Copy the lines exactly. Begin at the first line of the data and stop after the line with "Given: Enable the Structured Data checkbox".

(Records supplied Opens)

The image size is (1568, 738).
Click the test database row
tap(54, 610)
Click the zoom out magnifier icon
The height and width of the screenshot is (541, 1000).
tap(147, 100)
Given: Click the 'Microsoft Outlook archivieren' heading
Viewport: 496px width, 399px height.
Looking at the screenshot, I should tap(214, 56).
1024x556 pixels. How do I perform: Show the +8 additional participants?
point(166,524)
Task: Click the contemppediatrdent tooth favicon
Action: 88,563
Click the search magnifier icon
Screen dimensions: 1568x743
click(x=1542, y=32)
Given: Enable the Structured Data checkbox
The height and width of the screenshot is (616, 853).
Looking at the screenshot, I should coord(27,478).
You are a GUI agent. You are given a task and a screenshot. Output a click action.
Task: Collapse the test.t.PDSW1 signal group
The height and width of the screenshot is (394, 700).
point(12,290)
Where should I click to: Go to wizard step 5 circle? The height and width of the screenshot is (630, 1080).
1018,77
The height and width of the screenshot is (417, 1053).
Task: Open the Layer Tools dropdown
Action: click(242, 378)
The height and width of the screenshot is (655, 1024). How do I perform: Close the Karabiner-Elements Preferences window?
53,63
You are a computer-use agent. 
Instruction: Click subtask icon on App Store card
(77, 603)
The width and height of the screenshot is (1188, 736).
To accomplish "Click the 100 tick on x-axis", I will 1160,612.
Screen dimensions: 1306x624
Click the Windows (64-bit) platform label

(Records supplied Closes)

Solution to the problem —
The image size is (1568, 738).
Click the test database row
tap(54, 610)
Click the zoom out magnifier icon
The height and width of the screenshot is (541, 1000).
tap(147, 100)
Given: Click the 'Microsoft Outlook archivieren' heading
Viewport: 496px width, 399px height.
Looking at the screenshot, I should tap(214, 56).
1024x556 pixels. How do I perform: Show the +8 additional participants?
point(166,524)
Task: Click the contemppediatrdent tooth favicon
Action: 88,563
Click the search magnifier icon
Screen dimensions: 1568x743
click(x=1542, y=32)
Given: Enable the Structured Data checkbox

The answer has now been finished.